#### Work instruction:
Only one stretch of lines is wanted: the line with "Click the 1k tick on frequency axis" through the final line of the material. Restate it word for word, minus pictures.

#### Input:
┄┄┄┄┄┄
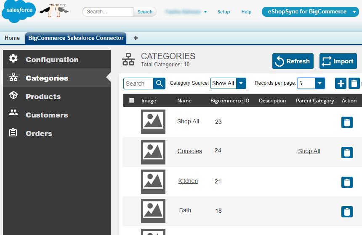Delete the Shop All category row
The width and height of the screenshot is (362, 235).
(x=346, y=122)
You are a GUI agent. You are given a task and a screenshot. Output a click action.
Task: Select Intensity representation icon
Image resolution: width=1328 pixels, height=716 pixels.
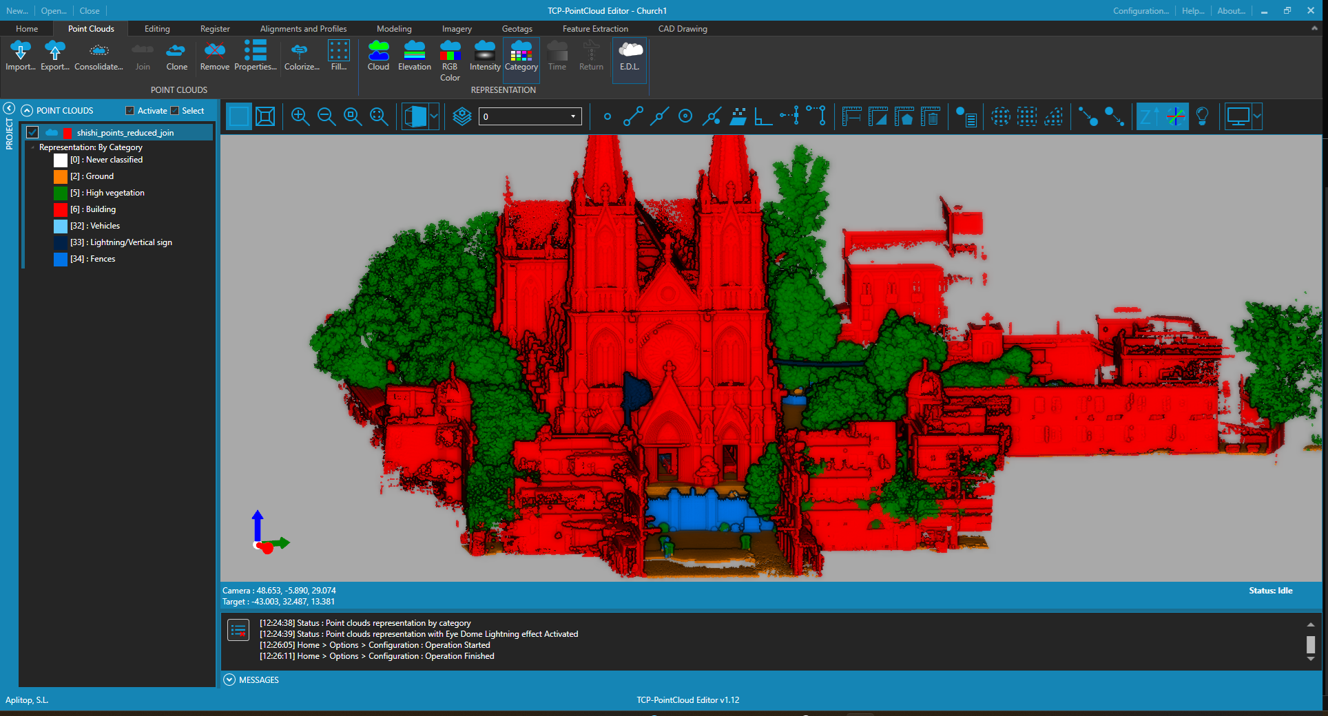(x=485, y=55)
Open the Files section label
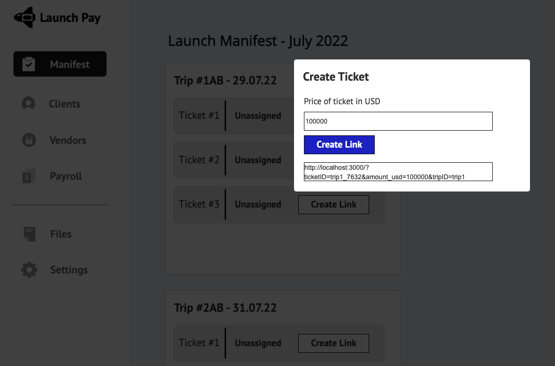This screenshot has width=555, height=366. (x=61, y=234)

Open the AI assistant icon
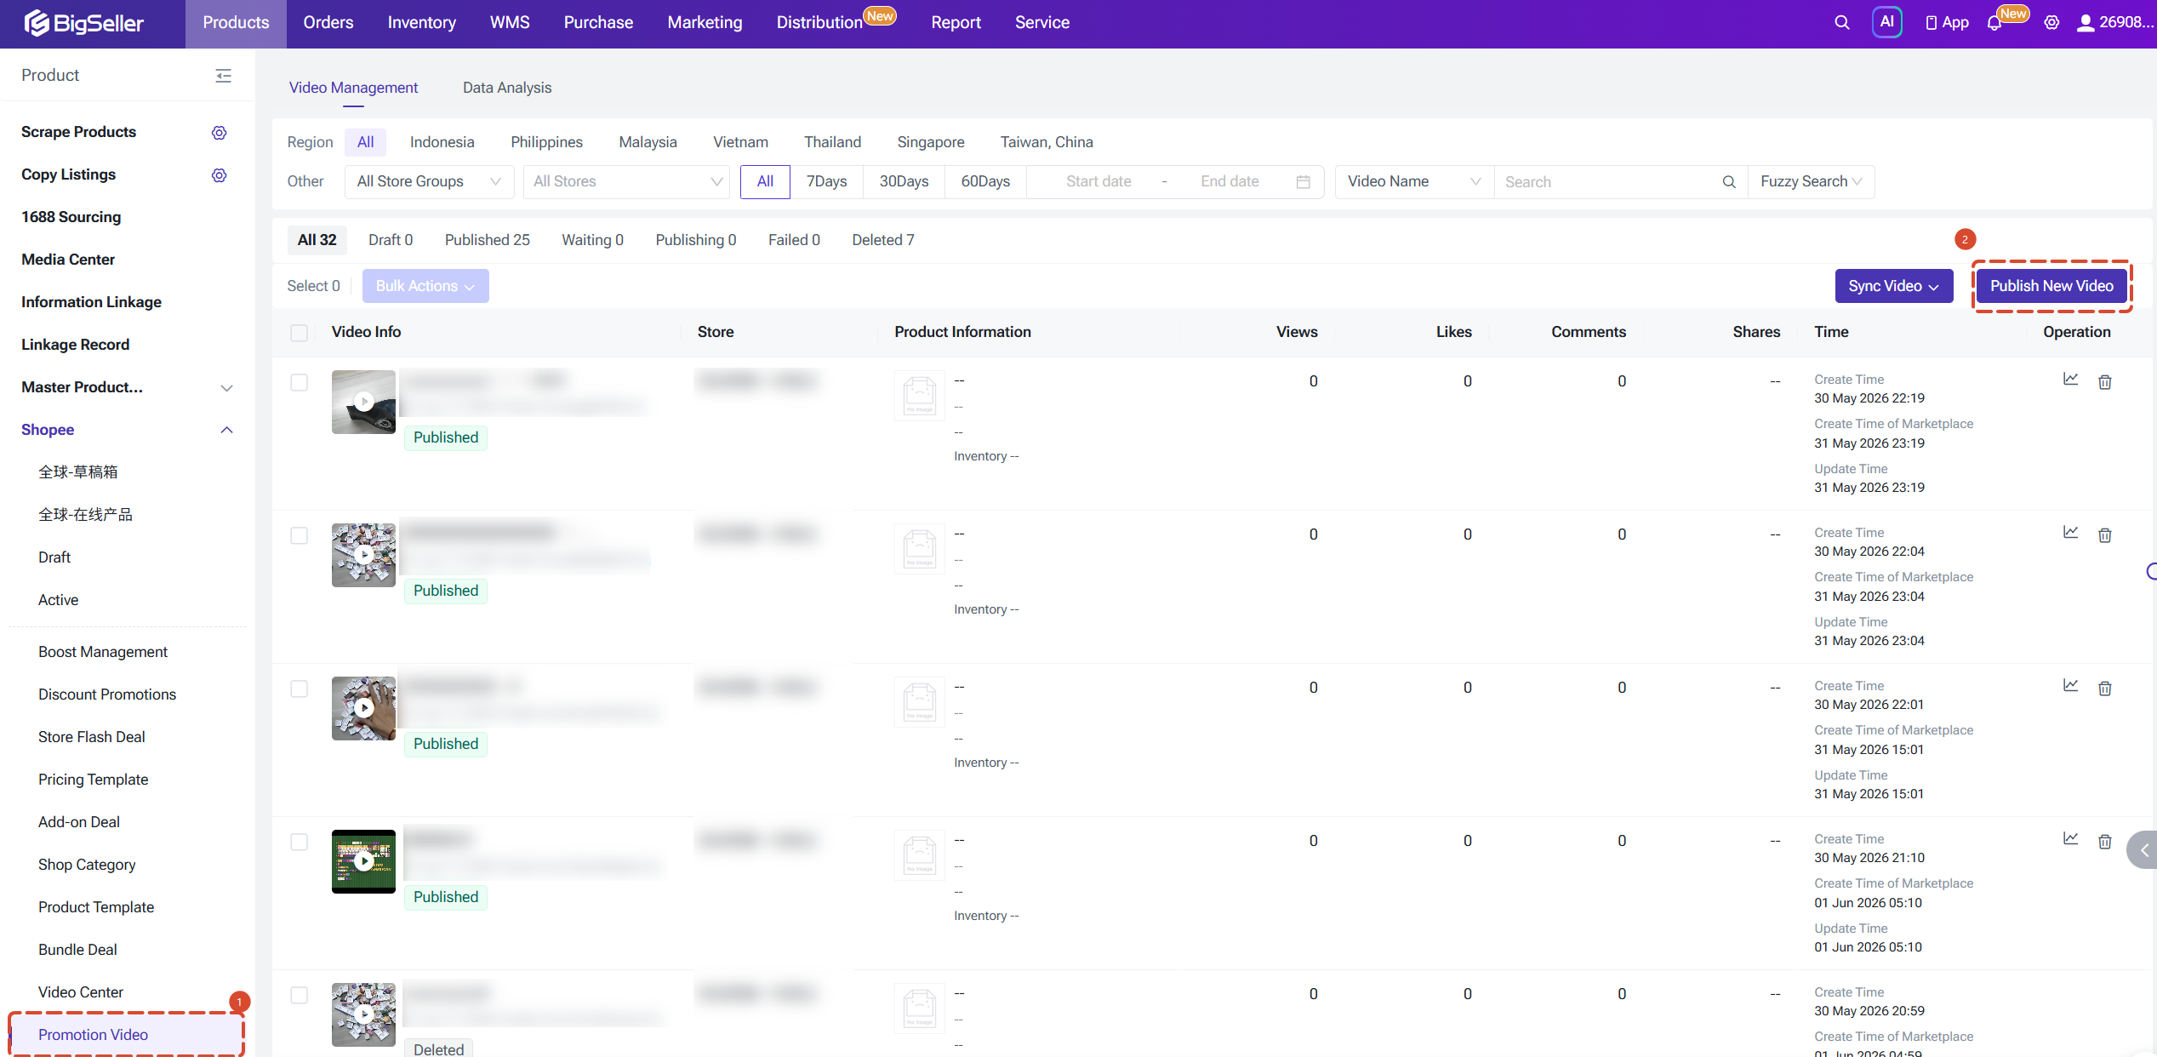click(x=1886, y=22)
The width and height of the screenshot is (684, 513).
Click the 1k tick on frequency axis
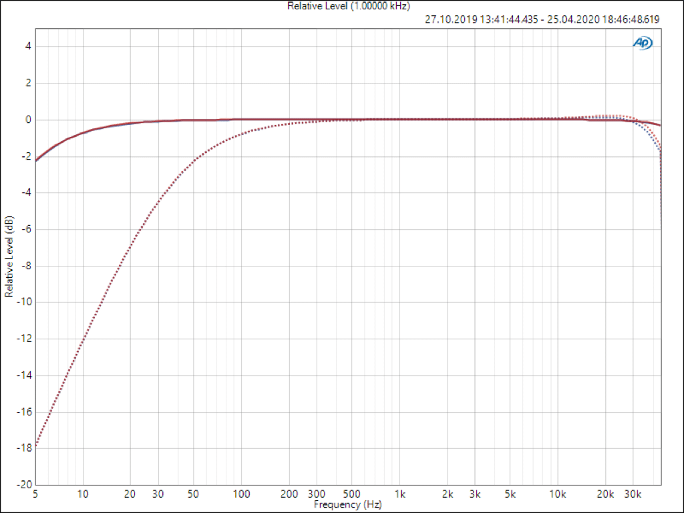[400, 494]
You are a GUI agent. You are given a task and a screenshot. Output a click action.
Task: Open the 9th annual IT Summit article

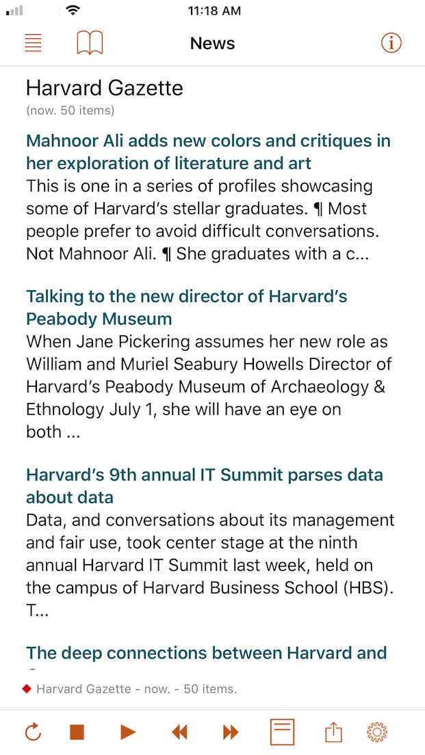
┄┄┄┄┄┄
#### Written response:
Click the 1k tick on frequency axis
[400, 494]
You are a GUI agent. You are given a task and a screenshot. Output a click action.
Task: Open the 9th annual IT Summit article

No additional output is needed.